Seltsam, dass rrr so plötzlich abgetaucht ist. So lange war er meines Wissens noch nie weg.
Aber ja, du kannst gerne ein neues Rätsel stellen.
Okay, gesucht wird eine heute (vermutlich) vergessene Technik der 'Mixologie'.
Kleiner Tipp: Sie müsste (meines Wissens nach) ihren Ursprung in der Kolonialzeit Amerikas haben. 
Du legst die Zutaten unter Deinen Sattel und reitest bis sie perfekt vermixt sind...
Das waren doch aber mE die Mongolen, nicht die amerikanischen Kolonialisten. 
So ein Quatsch
Denkt man lieber daran wie es war wenn man im kalten Winter ins Stübchen ging und sich aufwärmen wollte...
Mir fallen leider auch nur blöde Antworten ein.


Aber um doch mal weiterzumachen: Hat es was mit Erhitzen zu tun?
Da bist du genau richtig
So richtig weiter komme ich aber leider nach wie vor nicht. Es handelt sich also um ein spezielles Verfahren zum Erhitzen der Zutaten, bei welchem sich diese zugleich vermischen? Ich fürchte, wir müssen dir noch einen Tipp abringen, das Füllen des Googlehupfs mit den einschlägigen Begriffen hat mich jedenfalls nicht weitergebracht.
Es handelt sich um ein spezielles Verfahren um einen Flip zu erwärmen - ohne Elektrizität! Schau mal ob du damit weiterkommst. 
Alle Zutaten in einen Kessel füllen, übers Feuer hängen und warten bis ein Omelett daraus geworden ist.
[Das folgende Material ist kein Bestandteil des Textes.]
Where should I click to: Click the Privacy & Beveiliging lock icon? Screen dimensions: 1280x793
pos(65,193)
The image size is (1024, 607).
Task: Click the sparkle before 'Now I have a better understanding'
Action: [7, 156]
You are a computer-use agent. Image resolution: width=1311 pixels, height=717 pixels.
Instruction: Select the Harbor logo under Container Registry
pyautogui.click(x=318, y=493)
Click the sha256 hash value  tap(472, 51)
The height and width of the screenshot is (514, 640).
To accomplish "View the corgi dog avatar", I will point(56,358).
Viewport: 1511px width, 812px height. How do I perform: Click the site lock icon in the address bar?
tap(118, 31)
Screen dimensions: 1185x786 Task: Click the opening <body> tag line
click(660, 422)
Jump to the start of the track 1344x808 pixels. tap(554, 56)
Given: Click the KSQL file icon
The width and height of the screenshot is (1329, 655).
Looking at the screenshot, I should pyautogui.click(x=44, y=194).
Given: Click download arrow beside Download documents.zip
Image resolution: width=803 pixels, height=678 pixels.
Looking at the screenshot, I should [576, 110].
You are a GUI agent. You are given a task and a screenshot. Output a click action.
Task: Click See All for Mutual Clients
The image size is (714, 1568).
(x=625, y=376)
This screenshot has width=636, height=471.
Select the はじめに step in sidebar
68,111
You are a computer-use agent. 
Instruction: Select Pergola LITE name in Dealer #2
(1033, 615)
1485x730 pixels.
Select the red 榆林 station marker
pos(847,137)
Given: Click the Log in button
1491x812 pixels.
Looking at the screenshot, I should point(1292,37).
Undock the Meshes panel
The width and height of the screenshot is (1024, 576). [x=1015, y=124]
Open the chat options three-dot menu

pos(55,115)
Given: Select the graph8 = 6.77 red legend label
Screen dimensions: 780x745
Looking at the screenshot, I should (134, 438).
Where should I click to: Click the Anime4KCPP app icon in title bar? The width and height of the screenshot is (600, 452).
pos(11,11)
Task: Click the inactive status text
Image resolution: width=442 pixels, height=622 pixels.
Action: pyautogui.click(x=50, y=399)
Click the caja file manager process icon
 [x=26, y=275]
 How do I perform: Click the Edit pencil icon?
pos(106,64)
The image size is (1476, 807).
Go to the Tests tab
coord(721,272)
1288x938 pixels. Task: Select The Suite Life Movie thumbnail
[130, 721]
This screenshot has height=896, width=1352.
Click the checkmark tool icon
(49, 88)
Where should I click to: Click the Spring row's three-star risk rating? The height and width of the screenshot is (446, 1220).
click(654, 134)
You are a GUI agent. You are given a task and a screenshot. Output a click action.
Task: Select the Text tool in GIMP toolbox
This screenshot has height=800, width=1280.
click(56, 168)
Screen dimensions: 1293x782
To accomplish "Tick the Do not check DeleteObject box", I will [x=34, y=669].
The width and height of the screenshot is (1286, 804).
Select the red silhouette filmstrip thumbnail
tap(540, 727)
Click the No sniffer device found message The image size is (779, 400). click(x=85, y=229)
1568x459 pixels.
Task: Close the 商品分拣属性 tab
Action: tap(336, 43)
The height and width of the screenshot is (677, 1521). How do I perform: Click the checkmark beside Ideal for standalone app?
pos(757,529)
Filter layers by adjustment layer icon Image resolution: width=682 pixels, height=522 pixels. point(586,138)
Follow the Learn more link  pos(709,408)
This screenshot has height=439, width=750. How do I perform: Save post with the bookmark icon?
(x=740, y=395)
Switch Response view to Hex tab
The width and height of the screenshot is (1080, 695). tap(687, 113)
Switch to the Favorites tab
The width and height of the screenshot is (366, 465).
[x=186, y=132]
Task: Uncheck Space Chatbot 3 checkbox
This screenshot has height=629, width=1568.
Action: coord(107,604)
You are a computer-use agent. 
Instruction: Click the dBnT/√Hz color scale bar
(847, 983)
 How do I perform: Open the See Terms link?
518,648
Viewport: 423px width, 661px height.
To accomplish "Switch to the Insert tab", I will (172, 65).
Na ja, ich schau' noch mal, ob ich eine bessere Antwort finde.
Feuer ist schonmal gar nicht so schlecht als Hitzequelle!
Aber ob das Feuer selbst auch den Drink erwärmt? 
Könnte Folgendes das gesuchte Verfahren sein:
To make a basic colonial-style flip, fill a pitcher with two beaten eggs, two ounces of rum and a tablespoon of superfine sugar (or molasses) and beat to combine. In a saucepan, heat eight to 10 ounces of brown ale over a low flame until it begins to steam. Slowly pour the warm beer into the rum-egg mixture, then pour the drink back and forth between vessels until blended. Decant into a pint glass, shave some nutmeg over the top, and serve—it's sort of like drinking liquified earth, but it has its charms.
Hier die Quelle.

Jetzt wurde Ollis Antwort mit rausgespült, hier noch mal der Wortlaut:
Die Lösung von Fabienne ist leider falsch - es ist viiieeel simpler. Es wird quasi etwas in den Drink getan, wodurch dieser warm wird. Die "Zutat" wird allerdings nicht mitgetrunken, verleiht aber dennoch ein gewisses "Aroma"..
Werden da glühende Kohlen in das Getränk gekippt?
Nein aber ihr nähert euch.
Wenn man z.B. einen Ofen oder Kamin mit Kohlen / Holz / Briketts usw. hat, dann hat man auch...
Nein aber ihr nähert euch.Wenn man z.B. einen Ofen oder Kamin mit Kohlen / Holz / Briketts usw. hat, dann hat man auch...
Es ist als ob ihr nicht drauf kommen wollt
Wenn die Kohle schon heiß ist und nachgelegt werden soll oder das Holz mal etwas geschoben werden muss...
Meinst du so eine Art eiserne Feuerzange, die erhitzt wird und dann den Drink erwärmt?
Auf einen Schürhaken tippe ich.
Der Vollständigkeit halber:
Da es hier wohl sonst nicht weitergeht halte ich mich mal nicht mehr zurück und löse auf (hoffe es ist richtig): "Es" ist vermutlich Sodawasser. Der ungarische Geistliche ist Ányos István Jedlik, er hat 1826 ein Verfahren entwickelt wie man Sodawasser herstellt.
Wir hatten das ganze übrigens vor nicht allzu langer Zeit schonmal, siehe hier und hier.